Marketing bis in den Tod

Manchmal greift man sich an den Kopf, wenn man Nachrichten aus der Sponsoring– und Marketing-Welt hört. Da geht es zu wie im Kindergarten. Aber einem mit ganz bösen (und ganz dummen) Kindern.

Nehmen wir das Frankfurter Waldstadion, in dem seit unvordenklichen Zeiten die Eintracht Frankfurt (leider nicht immer sehr erfolgreich) ihre Bundesligaspiele austrägt. 

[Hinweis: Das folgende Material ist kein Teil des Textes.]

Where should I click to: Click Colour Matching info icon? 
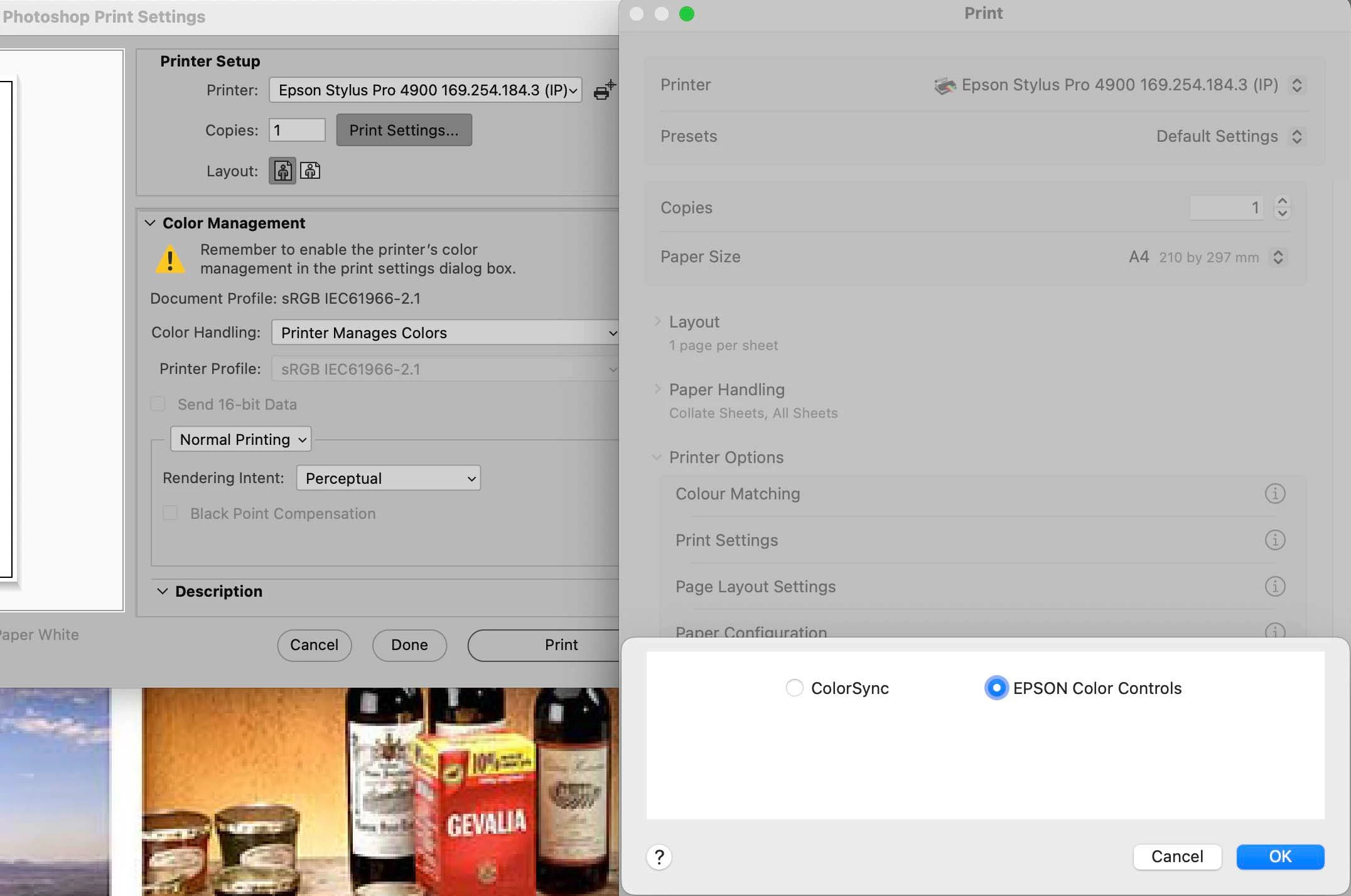(x=1274, y=494)
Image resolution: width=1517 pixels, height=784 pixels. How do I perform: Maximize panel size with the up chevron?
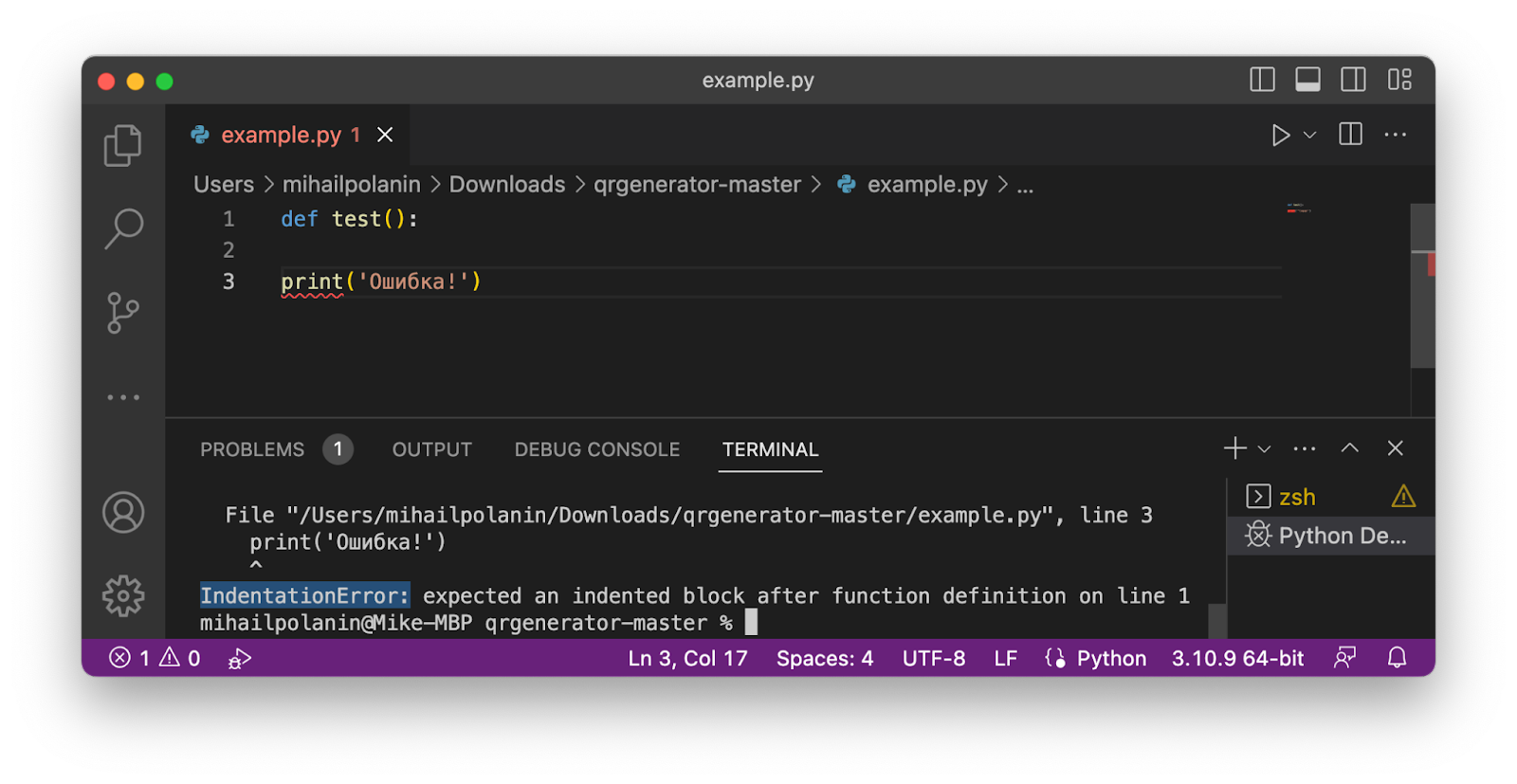click(x=1349, y=448)
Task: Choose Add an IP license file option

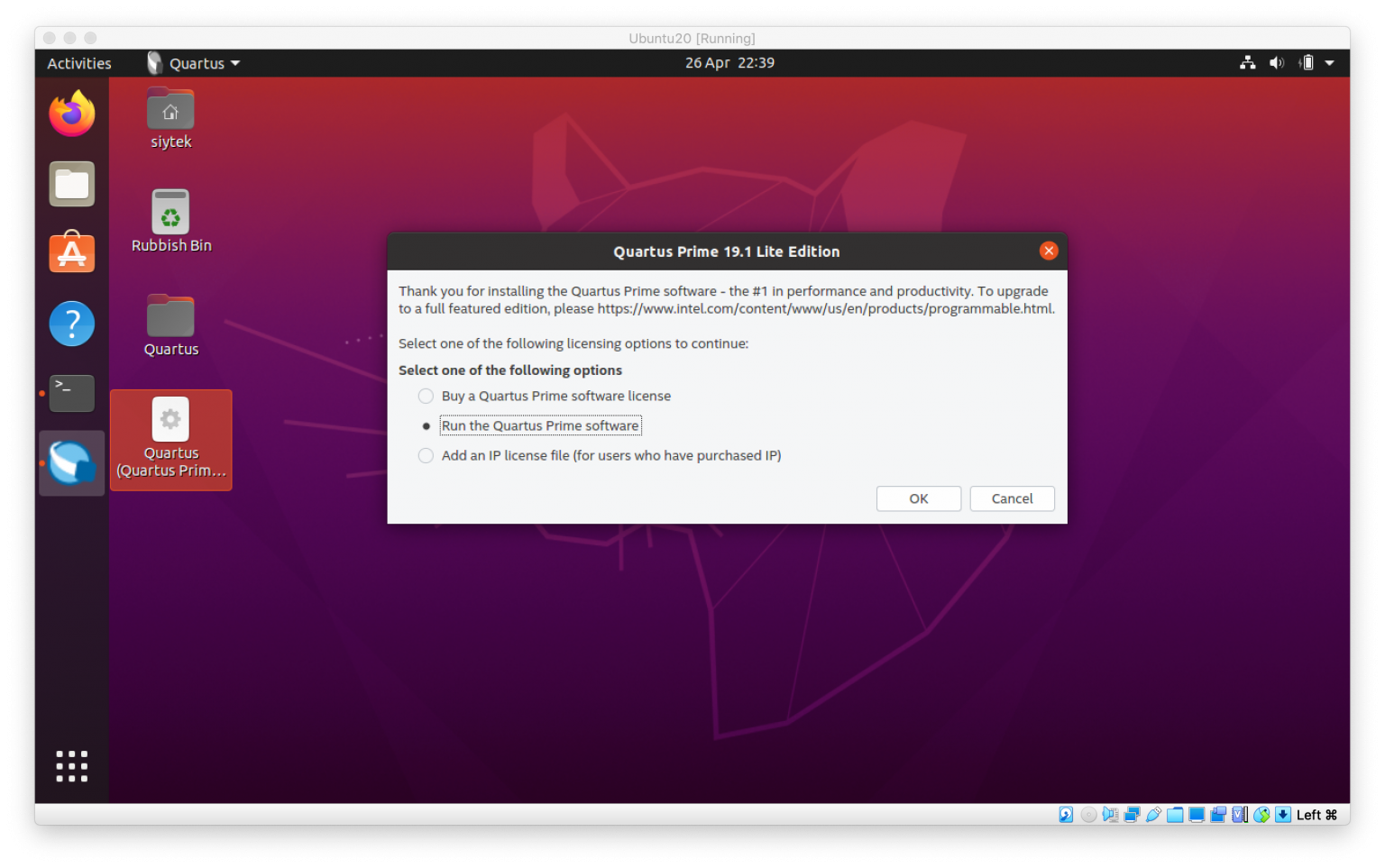Action: pyautogui.click(x=426, y=456)
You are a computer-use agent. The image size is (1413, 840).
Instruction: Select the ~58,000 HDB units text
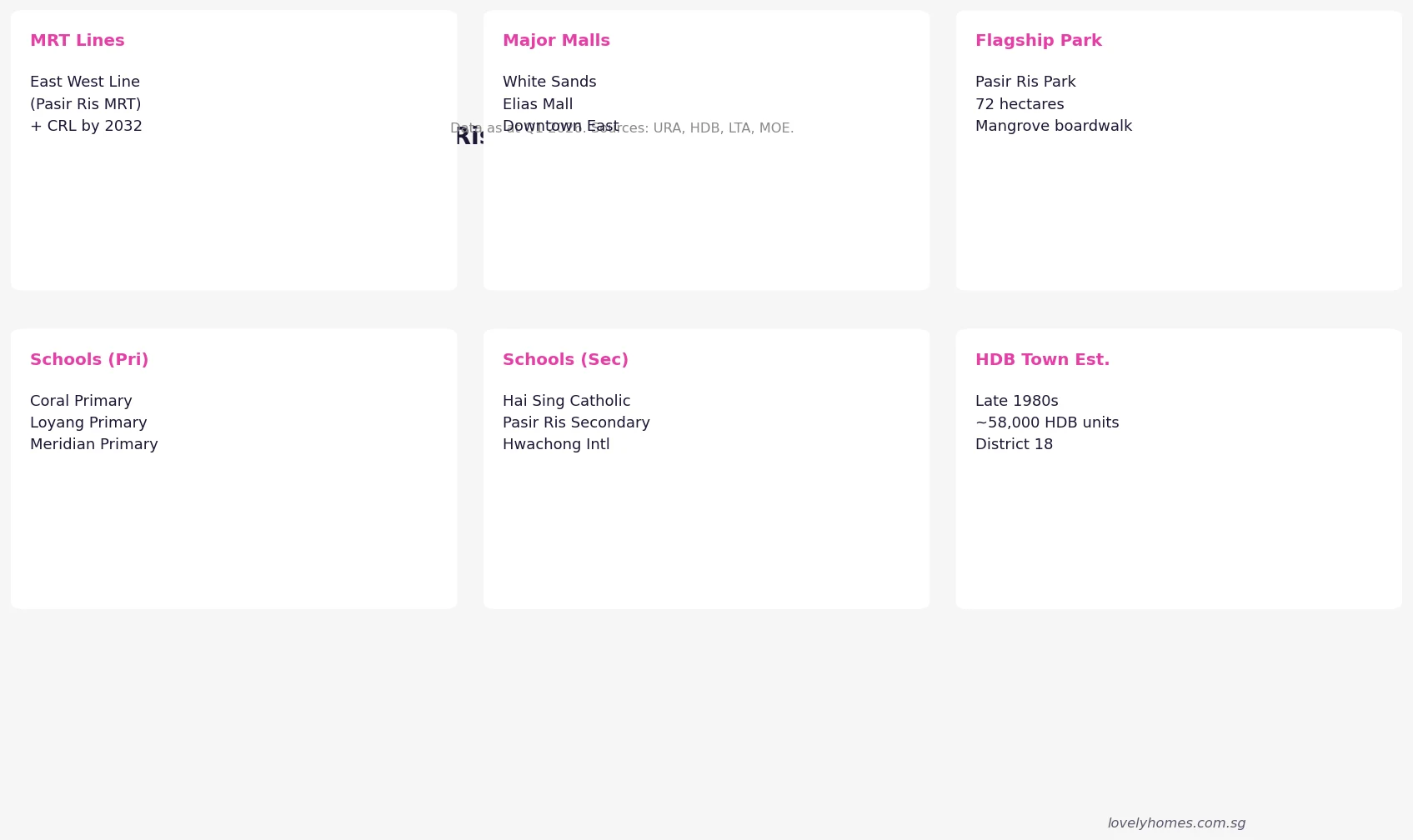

Waldstadion – was für ein schöner und passender Name, denn es liegt wirklich mitten im Wald! Aber das Stadion war in die Jahre gekommen, es mußte abgerissen und durch ein moderneres ersetzt werden. Der Sponsor, die Commerzbank, zahlte laut Wikipedia an den städtischen Betreiber des Stadions an die 30 Mill. Euro – dafür lautet nun der offizielle Name für einen Zeitraum von zehn Jahren „Commerzbank-Arena“.

Um es ganz deutlich zu sagen: gegen wohltätige Spenden für das gemeine Wohl ist nichts einzuwenden, sie hat es schon immer gegeben. Nur haben sich früher die (damals wirklich edlen!) Spender im Hintergrund gehalten. Sie wollten einfach nur etwas Gutes tun.

Die Manager in dieser unserer Zeit sind von anderem Kaliber. Wenn sie schon Geld hergeben, dann kann es nicht laut genug hinausposaunt werden. Eine einfache Tafel am Eingang des Waldstadions mit einem Dank an den Spender – das wäre angemessen gewesen. Aber nein: der Schriftzug „Commerzbank-Arena“ auf dem Stadion ist jetzt „eine der größten Leuchtreklamen der Welt“ (Wikipedia). Er erreicht in seiner Größe fast das berühmte „Hollywood“-Monument in Los Angeles.

Leider ist das kein Einzelfall. Man braucht sich nur umzusehen – überall wollen unsere Manager große Spuren hinterlassen (davon ist übrigens das Wort „großspurig“ abgeleitet). Man denke nur an die Allianz Arena in München (natürlich ohne den im guten Deutsch verbindlichen Bindestrich!), an den Signal Iduna Park in Dortmund, die Veltins-Arena in Gelsenkirchen, die Mercedes-Benz Arena in Stuttgart, das RheinEnergieStadion in Köln usw.

Tue Gutes und rede darüber, hat man früher ironisch gesagt. Aber das genügt heute nicht mehr. Tue Gutes und zwinge deinen Vertragspartner rechtsverbindlich, darüber in einem fort zu reden – so ist es heute.

Da stellt sich aber schon die Frage, warum zum Beispiel unsere Sportreporter, die doch von Hause aus Journalisten und nicht Marketingleute sind (und ihr Geld nicht von der Commerzbank bekommen, sondern von uns), warum auch sie also brav diese durch viel Geld erkauften, dummen Namen ständig nachplappern! Wer kann einen unabhängigen Journalisten zwingen, nicht mehr vom „Waldstadion“ zu reden, sondern von der „Commerzbank-Arena“?

Und noch ein kleiner Nachtrag, das Marketing durch Todesanzeigen betreffend. Wenn ein Firmengründer, ein Geschäftsführer stirbt, dann können die zum Beispiel im Feuilleton der Frankfurter Allgemeinen Zeitung geschalteten Todesanzeigen gar nicht groß genug sein. Manchmal füllen sie ein, zwei Seiten. Das ist eine über das Ende des Lebens hinausgehende Großmannssucht, eine Protzerei, die inzwischen jedes Maß überschreitet. Der Gründer eines mittelständischen Unternehmens, der Chef einer bedeutenden Anwaltskanzlei erlebt nach seinem Tod etwas, das an die Vergöttlichung der Kaiser im alten Rom erinnert.  Est modus in rebus, heißt es aber doch – es soll ein menschliches Maß sein in den Dingen. Da sollte es sich verbieten, auch noch die Todesanzeige (sozusagen als Kollateral-Nutzen) zu einer Werbefläche zu machen.

Vor vielen Jahren habe ich völlig überraschend in der F.A.Z. die Todesanzeige eines meiner Professoren gelesen. Clemens Heselhaus war gestorben, sicher einer der besten Droste-Kenner Deutschlands, wenn nicht überhaupt. Die Anzeige war klein und bescheiden. An ihr war nichts Prahlerisches, Übertriebenes. Sie war ehrlich und hatte Stil.

Aber Stil und Maß – das sind Dinge, die man sich für Geld nicht kaufen kann.